═══ Input

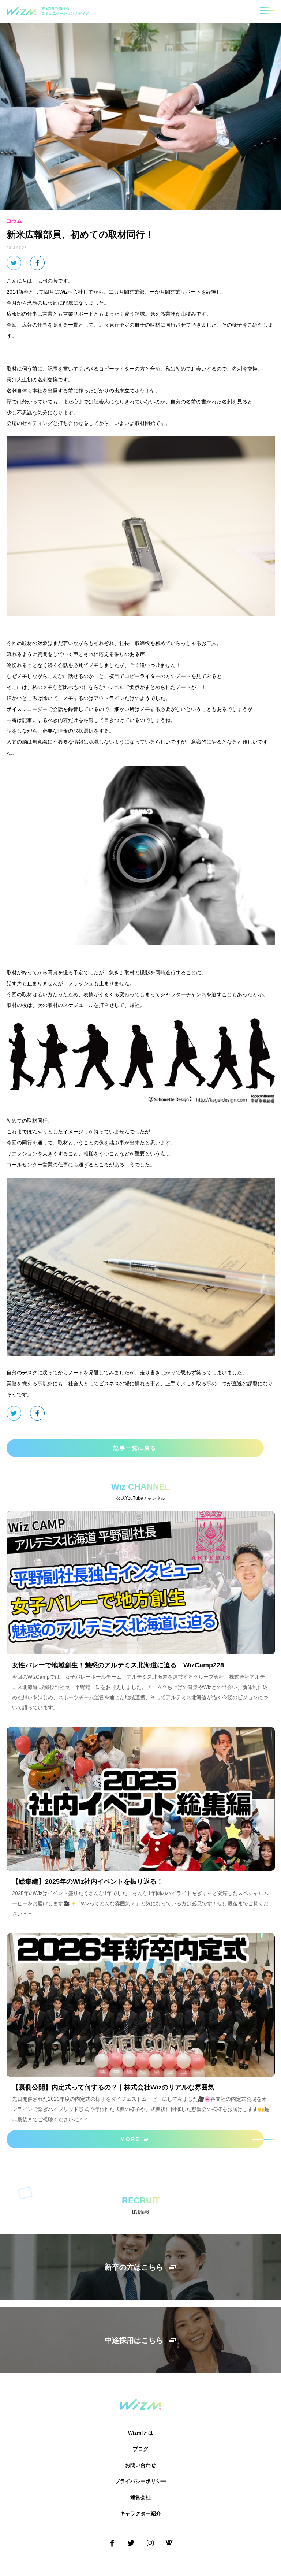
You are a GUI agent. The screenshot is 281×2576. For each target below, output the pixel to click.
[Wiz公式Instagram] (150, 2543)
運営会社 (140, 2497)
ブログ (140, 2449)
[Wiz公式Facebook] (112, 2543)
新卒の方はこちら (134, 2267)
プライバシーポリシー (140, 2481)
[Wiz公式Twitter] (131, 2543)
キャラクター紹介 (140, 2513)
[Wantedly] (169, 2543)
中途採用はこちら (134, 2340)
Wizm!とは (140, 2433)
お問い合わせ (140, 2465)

══════

→ **Aim of the task**: An exact copy of the listing is required, excluding any pictures.

→ **Exercise answer**:
You are a GUI agent. The screenshot is 281×2576. For each target below, output the pixel to click.
[Wiz公式Instagram] (150, 2543)
運営会社 (140, 2497)
ブログ (140, 2449)
[Wiz公式Facebook] (112, 2543)
新卒の方はこちら (134, 2267)
プライバシーポリシー (140, 2481)
[Wiz公式Twitter] (131, 2543)
キャラクター紹介 (140, 2513)
[Wantedly] (169, 2543)
中途採用はこちら (134, 2340)
Wizm!とは (140, 2433)
お問い合わせ (140, 2465)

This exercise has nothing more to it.